The Questions People Actually Ask

When was USS Chancellorsville renamed USS Robert Smalls?

Secretary of the Navy Carlos Del Toro announced the renaming on February 27, 2023, and the ship was officially redesignated USS Robert Smalls (CG-62) during a ceremony in May 2023 in San Diego. The hull number (CG-62) did not change. The ship’s commissioning date, lineage of crews, and historical service record remain attached to the hull, not the name.

Who was Robert Smalls?

Robert Smalls was born into slavery in Beaufort, South Carolina, in 1839. In May 1862, working as a pilot aboard the Confederate transport CSS Planter in Charleston harbor, he and a small crew took the ship out past the Confederate forts at night and delivered her to the Union Navy blockade — along with his family. He went on to serve as a Union Navy pilot, then was elected to the U.S. House of Representatives, where he served five terms (1875–1879, 1882–1887) representing South Carolina. He is the first formerly enslaved person to have a U.S. Navy combatant named for him.

Who was Marie Tharp?

Marie Tharp (1920–2006) was an American geologist and oceanographic cartographer. Working at Columbia University with Bruce Heezen, she produced the first comprehensive map of the entire ocean floor and identified the rift valley running down the center of the Mid-Atlantic Ridge — a finding that helped confirm continental drift and plate tectonics. Naming a Pathfinder-class oceanographic survey ship for her preserves the class tradition (survey ships honor scientists) cleanly.

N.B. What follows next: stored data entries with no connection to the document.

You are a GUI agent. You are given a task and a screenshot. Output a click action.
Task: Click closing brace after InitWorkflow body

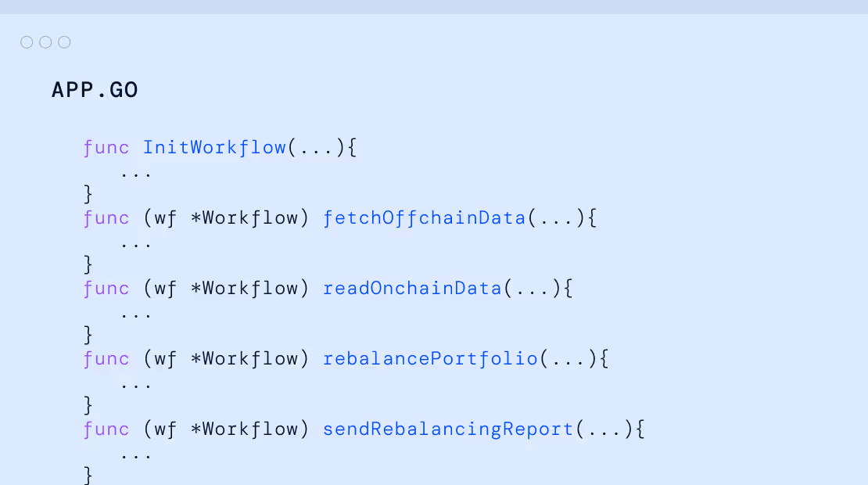(x=88, y=194)
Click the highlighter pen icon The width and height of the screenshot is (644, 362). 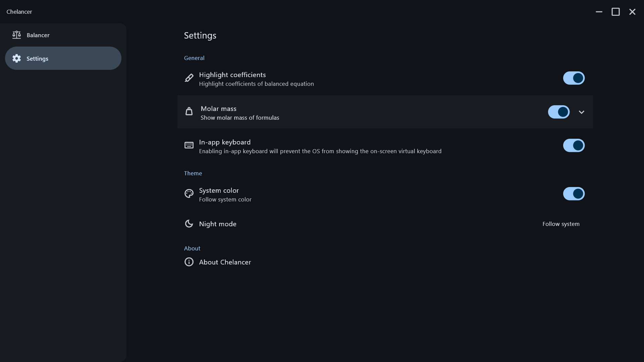tap(189, 78)
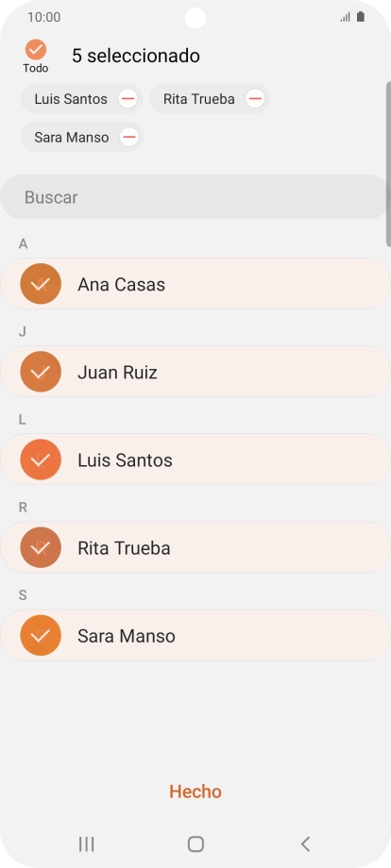Screen dimensions: 391x868
Task: Tap the signal strength status icon
Action: click(345, 17)
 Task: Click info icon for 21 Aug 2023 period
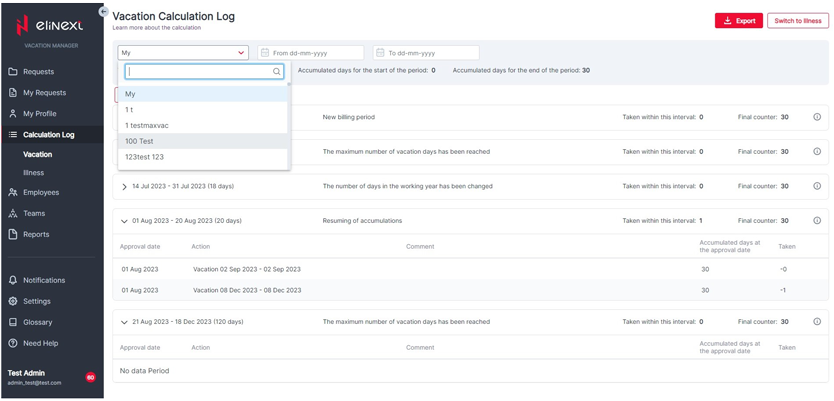pyautogui.click(x=817, y=322)
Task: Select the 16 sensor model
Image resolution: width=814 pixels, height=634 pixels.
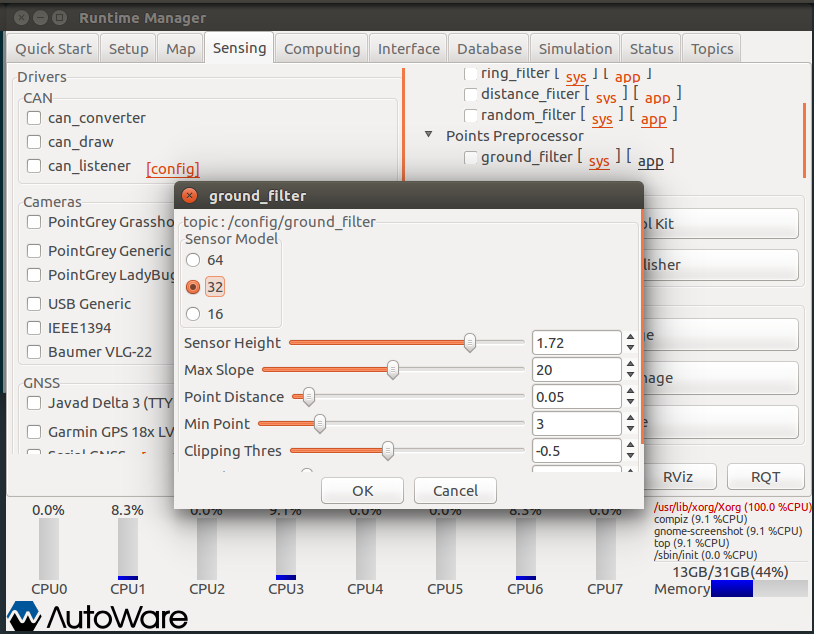Action: tap(192, 312)
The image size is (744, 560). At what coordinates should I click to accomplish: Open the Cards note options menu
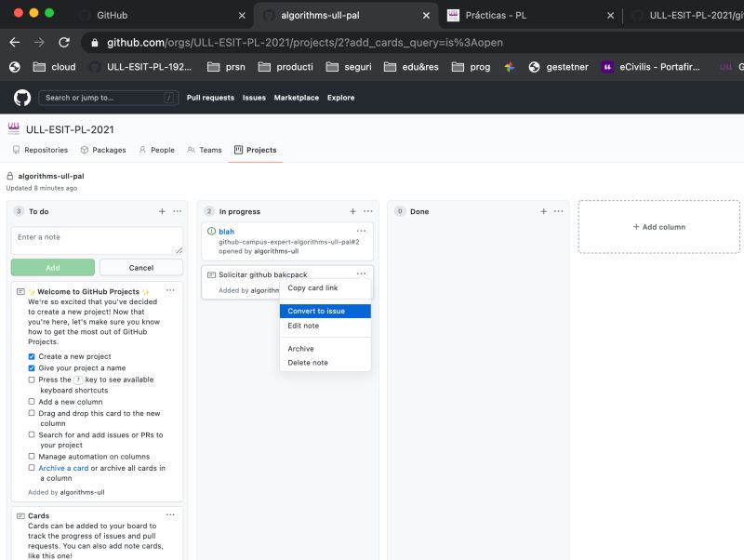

Are my old cruise book, patches, ball cap, and challenge coins still valid?

Yes. The hull number (CG-62, T-AGS-66) is unchanged. Cruise books, command ball caps, plaques, command coins, and shipmate networks tied to USS Chancellorsville or USNS Maury still refer to the same vessel. A ship rename is administrative — it does not erase prior commissioning eras, deployment lineage, or the service of the sailors who crewed her under the old name. On a resume or DD-214 stub, the name on the document at the time you served is the correct name for that period.

Will the VA accept the old ship name on my service record or claim?

Yes. Service records reflect the duty assignment as it existed on the dates of service. If your records list USS Chancellorsville or USNS Maury, that is historically accurate. VA adjudicators recognize the redesignations and treat the old and new names as the same vessel for claim purposes. The same logic applied to the Army base renames applies here.

Why doesn’t the Navy rename ships more often?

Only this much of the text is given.